Assistant Examiner: Stephens; Daren M.
Attorney, Agent or Firm: Darby & Darby
Parent Case Text
This is a continuation of application Ser. No. 27,977, filed Apr.
13, 1970 and now abandoned, which in turn is a continuation-in-part
of my copending application Ser. No. 619,007 filed Feb. 27, 1967,
now abandoned, and a continuation of application Ser. No. 704,538
filed Feb. 12, 1968, now U.S. Pat. No. 3,632,754.
Claims
What is claimed is:
1. A process for facilitating healing of a wound in a mammal which
comprises topically administering a therapeutically effective
dosage of a material selected from the group consisting of hydroxy
lower alkyl chitin, carboxy lower alkyl chitin, lower alkyl chitin,
chitin acetate, chitin phosphate, chitin nitrate, a salt of carboxy
lower alkyl chitin and chitin citrate.
2. A process for accelerating the healing of a surgical wound in a
mammal requiring healing which comprises administering to said
wound a therapeutically effective dosage of a finely divided
material selected from the group consisting of hydroxy lower alkyl
chitin, carboxy lower alkyl chitin, lower alkyl chitin, chitin
acetate, chitin phosphate, chitin nitrate, a salt of carboxy lower
alkyl chitin and chitin citrate.
3. A process for facilitating healing of a wound in a mammal which
comprises parenterally administering a therapeutically effective
dosage of a material selected from the group consisting of hydroxy
lower alkyl chitin, carboxy lower alkyl chitin, lower alkyl chitin,
chitin acetate, chitin phosphate, chitin nitrate, a salt of carboxy
lower alkyl chitin and chitin citrate.
4. A process according to claim 2 which comprises topically
administering said finely divided material at the site of said
wound.
Description
This invention relates to methods of promoting the healing of
wounds and compositions therefor comprising chitin derivatives.

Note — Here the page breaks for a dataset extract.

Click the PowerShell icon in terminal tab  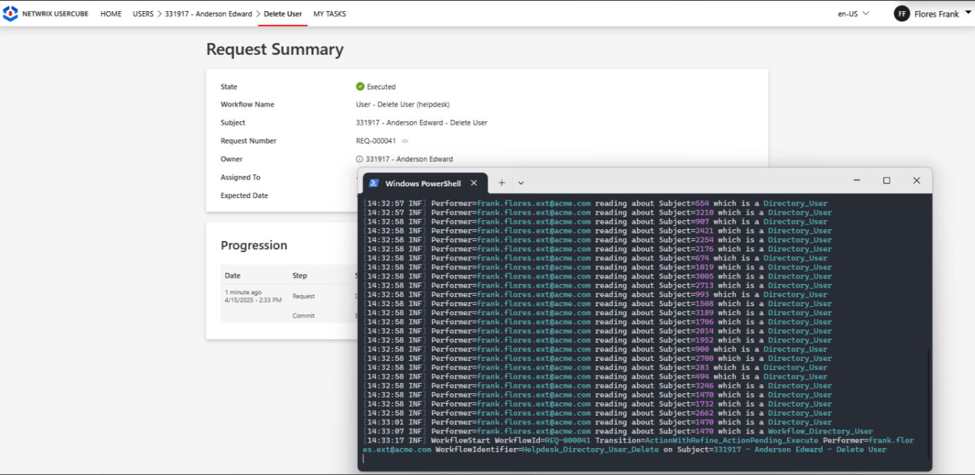pos(374,183)
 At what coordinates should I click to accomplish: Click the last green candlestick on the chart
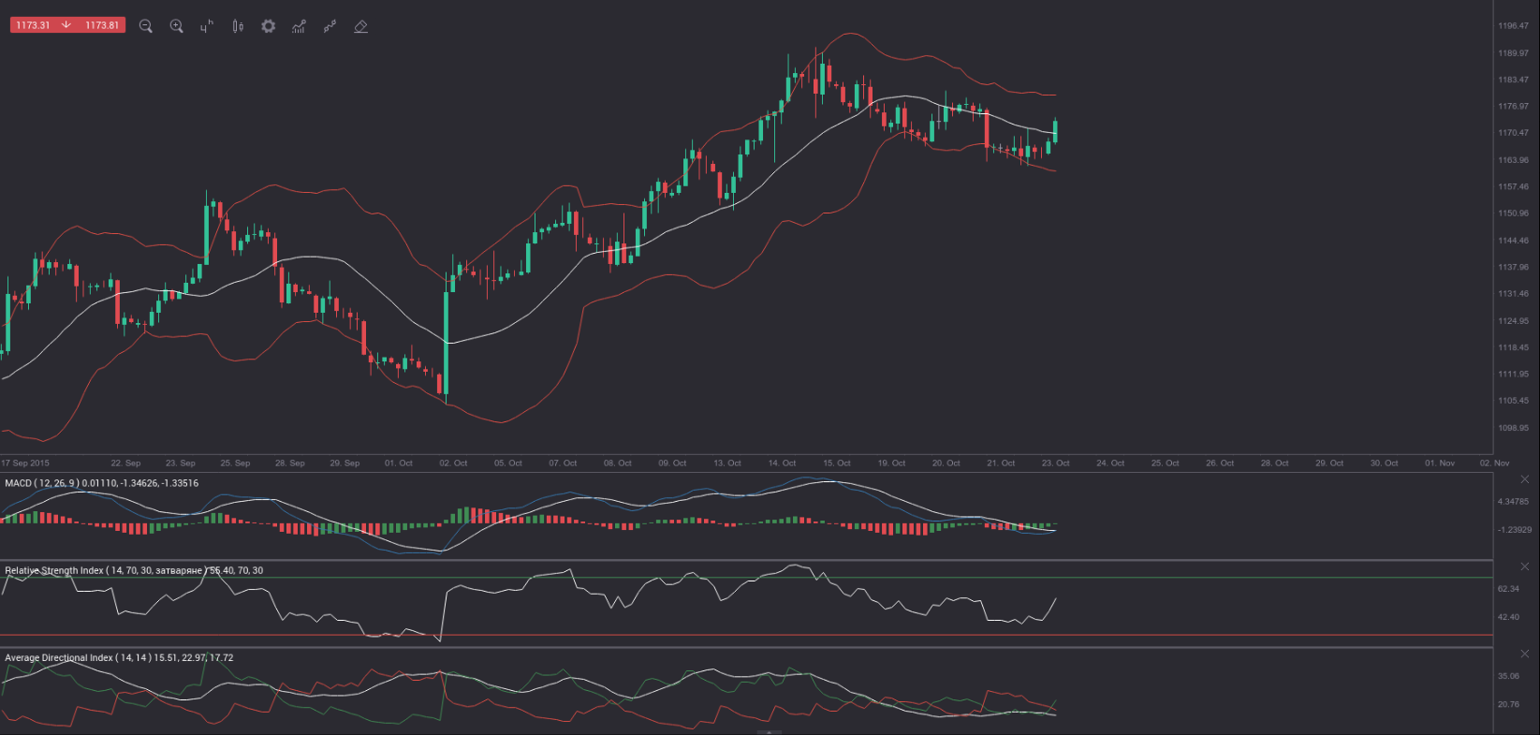1055,131
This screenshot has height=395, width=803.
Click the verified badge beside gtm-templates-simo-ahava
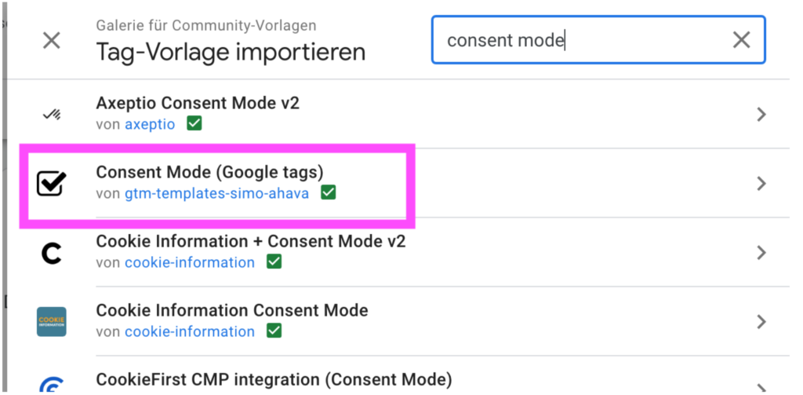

Medicine has long been interested in improving the healing of
wounds. Patients suffering from diabetes or undergoing extensive
cortisone treatment show extremely slow rates of healing of any
wounds which they receive. Thus, surgery on such patients involves
additional risks not present with other patients. Moreover, rapid
healing of wounds is particularly desired for patients in tropical
countries where the risk of infection is high. Rapid healing is
also desired in the case of soldiers who have been wounded in a
battle zone and cannot easily and quickly be removed therefrom.
Acceleration of wound healing is highly desirable in the case of
patients who cannot readily be immobilized, such as farm
animals.
In evaluating the utility of a material to promote wound healing, a
reproducible test is necessary to give comparative data. Such a
test method has been described by Prudden et al in: "The
Acceleration of Wound Healing with Cartilage," Surgery, Gynecology
and Obstetrics, 105:283 (1957). In this method, rats are tested in
pairs, each pair receiving an identical surgical incision, only the
one rat of the pair receiving a measured dose of the material whose
wound healing properties is to be determined. The pair is then kept
in the same cage and the tensile strength of the wounds in the two
rats is determined in millimeters of mercury. The difference in the
tensile strengths between the treated rat and the control rat is
expressed as the percentage improvement obtained. Considering
biological variance it is believed that only differences of about
10% or more are significant.
There have been several recent developments reported concerning
materials which promote wound healing. In this connection U.S. Pat.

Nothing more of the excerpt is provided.